We addressed your comments in this diff [1].  The file to generate this
diff is also attached to this mail.  A brief summary to each of your
points can be found inline below.


On Wed, Aug 26 2020 at 00:26 +0200, Carsten Bormann wrote:

> While we are resolving the code point issues, below are a few more questions I had.

The code point issue was resolved with the help of Carsten.  We freed
some space by not requesting more code points than needed for the four
uncompressed cases (CCNx/NDN-Interest/Data).

> Grüße, Carsten
> # Major
> An experimental RFC might want to specify a bit more about the experiment(s) that are planned to be made based on the protocol being defined.

We extended Section 10.2 with areas of future work and necessary
experiments to advance the ICN LoWPAN work.

> In 5.3.2, how do I know that a Nonce is present?
> (Optional in

The nonce appears as optional in the diagram, but the following
paragraph on the website states:

"Name is the only required element in an Interest packet. Nonce is
required when an Interest is transmitted over the network links, i.e., a
compliant forwarder must augment the Interest with the Nonce element if
it is missing"

In any case, we changed Section 5.3.2 to allow for optional nonces in
the compression scheme without adding any overhead.

> 8.1: What do these conceptual contexts do?
> I find nothing about that in here.
> (RFC 6775 Section 7.2 has rules about context state evolution that probably are needed here as well.)

Beginning of section 8.1 briefly describes what can be encoded into a
context.  The modified section 10.2 also picks up on this topic.

> 8.3: The meaning of Context ID chaining is not explained.

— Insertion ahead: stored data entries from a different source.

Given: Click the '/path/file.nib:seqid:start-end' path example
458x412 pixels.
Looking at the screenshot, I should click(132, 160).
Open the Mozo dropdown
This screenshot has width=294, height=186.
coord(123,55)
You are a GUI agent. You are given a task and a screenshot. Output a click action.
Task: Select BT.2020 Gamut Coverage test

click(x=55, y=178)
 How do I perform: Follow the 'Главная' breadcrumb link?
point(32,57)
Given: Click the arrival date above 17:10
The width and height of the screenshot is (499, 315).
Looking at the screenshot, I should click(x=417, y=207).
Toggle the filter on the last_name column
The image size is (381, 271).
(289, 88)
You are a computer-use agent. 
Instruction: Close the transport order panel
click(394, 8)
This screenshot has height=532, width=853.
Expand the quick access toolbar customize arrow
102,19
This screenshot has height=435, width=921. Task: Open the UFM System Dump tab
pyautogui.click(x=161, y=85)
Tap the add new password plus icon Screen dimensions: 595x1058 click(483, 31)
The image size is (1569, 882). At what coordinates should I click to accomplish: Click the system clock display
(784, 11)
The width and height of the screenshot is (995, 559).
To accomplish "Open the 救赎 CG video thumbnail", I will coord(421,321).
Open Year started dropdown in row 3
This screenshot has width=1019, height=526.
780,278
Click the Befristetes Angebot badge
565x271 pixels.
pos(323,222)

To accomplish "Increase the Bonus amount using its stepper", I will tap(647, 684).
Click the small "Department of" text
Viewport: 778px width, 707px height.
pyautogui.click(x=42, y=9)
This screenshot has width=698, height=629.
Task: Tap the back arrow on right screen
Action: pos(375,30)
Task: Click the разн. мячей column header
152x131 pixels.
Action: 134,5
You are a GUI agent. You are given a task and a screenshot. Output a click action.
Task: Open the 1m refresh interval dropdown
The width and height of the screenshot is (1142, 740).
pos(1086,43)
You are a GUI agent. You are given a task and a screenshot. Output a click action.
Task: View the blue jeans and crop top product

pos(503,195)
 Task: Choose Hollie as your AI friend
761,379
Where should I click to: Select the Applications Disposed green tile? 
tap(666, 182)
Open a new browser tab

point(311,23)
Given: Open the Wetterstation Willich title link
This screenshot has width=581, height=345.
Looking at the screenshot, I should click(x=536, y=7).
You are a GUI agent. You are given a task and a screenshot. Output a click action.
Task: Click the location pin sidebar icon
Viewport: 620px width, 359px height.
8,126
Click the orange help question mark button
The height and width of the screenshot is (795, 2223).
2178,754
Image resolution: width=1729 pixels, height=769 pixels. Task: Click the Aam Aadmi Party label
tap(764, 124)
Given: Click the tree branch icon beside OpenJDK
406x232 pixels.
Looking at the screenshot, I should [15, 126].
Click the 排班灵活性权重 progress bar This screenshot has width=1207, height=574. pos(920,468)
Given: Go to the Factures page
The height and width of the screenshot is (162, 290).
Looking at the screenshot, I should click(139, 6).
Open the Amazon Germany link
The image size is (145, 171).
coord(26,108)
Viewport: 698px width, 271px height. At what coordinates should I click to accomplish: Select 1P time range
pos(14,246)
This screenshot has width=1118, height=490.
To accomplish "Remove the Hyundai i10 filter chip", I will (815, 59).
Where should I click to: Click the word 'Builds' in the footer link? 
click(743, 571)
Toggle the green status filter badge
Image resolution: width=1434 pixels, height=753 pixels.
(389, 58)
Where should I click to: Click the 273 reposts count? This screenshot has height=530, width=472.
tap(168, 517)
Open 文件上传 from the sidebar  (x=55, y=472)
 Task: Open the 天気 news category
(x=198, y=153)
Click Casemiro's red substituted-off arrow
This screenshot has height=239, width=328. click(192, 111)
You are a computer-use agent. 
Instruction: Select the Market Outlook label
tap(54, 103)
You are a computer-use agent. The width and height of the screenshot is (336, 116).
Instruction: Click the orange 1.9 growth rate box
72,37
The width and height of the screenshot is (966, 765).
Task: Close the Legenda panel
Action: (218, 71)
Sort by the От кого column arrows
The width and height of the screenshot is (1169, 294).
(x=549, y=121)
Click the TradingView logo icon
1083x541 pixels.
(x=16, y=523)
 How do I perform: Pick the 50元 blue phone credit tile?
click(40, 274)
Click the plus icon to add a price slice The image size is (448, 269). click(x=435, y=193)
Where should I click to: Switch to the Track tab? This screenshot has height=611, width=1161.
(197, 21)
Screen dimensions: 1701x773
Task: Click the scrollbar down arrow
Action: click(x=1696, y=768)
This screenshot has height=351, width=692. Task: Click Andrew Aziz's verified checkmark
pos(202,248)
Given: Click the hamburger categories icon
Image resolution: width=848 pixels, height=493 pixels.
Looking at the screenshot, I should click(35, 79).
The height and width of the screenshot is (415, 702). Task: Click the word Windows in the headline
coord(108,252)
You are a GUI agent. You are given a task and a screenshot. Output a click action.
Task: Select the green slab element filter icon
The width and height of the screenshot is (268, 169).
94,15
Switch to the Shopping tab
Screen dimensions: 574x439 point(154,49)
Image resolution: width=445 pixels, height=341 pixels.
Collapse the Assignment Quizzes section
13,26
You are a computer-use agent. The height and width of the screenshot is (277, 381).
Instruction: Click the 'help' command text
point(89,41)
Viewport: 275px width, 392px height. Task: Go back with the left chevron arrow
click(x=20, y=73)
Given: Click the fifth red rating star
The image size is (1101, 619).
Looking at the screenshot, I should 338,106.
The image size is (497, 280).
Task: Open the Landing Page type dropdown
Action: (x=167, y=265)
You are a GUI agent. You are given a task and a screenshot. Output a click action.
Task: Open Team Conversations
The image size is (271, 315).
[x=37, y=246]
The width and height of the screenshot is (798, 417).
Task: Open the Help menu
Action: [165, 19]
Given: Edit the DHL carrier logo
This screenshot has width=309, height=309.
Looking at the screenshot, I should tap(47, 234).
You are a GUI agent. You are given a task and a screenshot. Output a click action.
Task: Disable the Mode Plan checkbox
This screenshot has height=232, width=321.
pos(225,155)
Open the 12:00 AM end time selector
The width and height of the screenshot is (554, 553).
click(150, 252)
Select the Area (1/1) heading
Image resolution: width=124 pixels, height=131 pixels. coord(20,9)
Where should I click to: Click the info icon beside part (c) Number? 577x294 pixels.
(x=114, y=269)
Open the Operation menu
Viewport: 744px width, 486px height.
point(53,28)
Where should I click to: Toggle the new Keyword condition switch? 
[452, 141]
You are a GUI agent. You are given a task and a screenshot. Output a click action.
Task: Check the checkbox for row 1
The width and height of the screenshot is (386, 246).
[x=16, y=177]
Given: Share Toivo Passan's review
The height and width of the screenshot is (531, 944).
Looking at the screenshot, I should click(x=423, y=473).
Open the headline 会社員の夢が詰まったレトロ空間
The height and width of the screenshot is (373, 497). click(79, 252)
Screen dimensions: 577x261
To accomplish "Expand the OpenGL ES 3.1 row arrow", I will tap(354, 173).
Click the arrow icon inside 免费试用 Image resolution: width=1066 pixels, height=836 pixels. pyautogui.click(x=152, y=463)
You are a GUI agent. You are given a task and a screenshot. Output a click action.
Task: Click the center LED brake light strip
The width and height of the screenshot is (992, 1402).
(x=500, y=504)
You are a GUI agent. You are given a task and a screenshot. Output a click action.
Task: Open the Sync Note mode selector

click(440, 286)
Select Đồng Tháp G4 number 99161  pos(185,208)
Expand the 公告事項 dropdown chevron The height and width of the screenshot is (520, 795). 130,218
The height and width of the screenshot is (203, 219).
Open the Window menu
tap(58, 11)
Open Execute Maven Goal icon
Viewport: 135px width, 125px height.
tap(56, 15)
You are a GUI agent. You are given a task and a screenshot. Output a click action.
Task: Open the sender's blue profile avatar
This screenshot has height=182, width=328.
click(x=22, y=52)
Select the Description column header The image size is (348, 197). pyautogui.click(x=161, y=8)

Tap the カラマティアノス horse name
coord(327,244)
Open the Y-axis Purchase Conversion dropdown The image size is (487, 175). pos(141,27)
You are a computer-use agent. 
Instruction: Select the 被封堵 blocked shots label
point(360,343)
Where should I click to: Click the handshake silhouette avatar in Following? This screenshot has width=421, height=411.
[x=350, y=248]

Chaining allows for using multiple context IDs within the same frame.
An explanation is added to section 8.3.

> # Minor
> The term “time-value” is used for what appears to be a duration, not an absolute time.  (Also, Figure 29 is highly misleading.)

Changed the definition to "offset" in Section 2 "Terminology".  Figure
29 is also modified to show the correct distribution.

> The discussion in Section 4.2 (as well as the Security Considerations for that) might benefit from a reference to
> draft-ietf-6lo-minimal-fragment, in RFC editor queue.
> Does icnlowpan have any opinion on fragment forwarding?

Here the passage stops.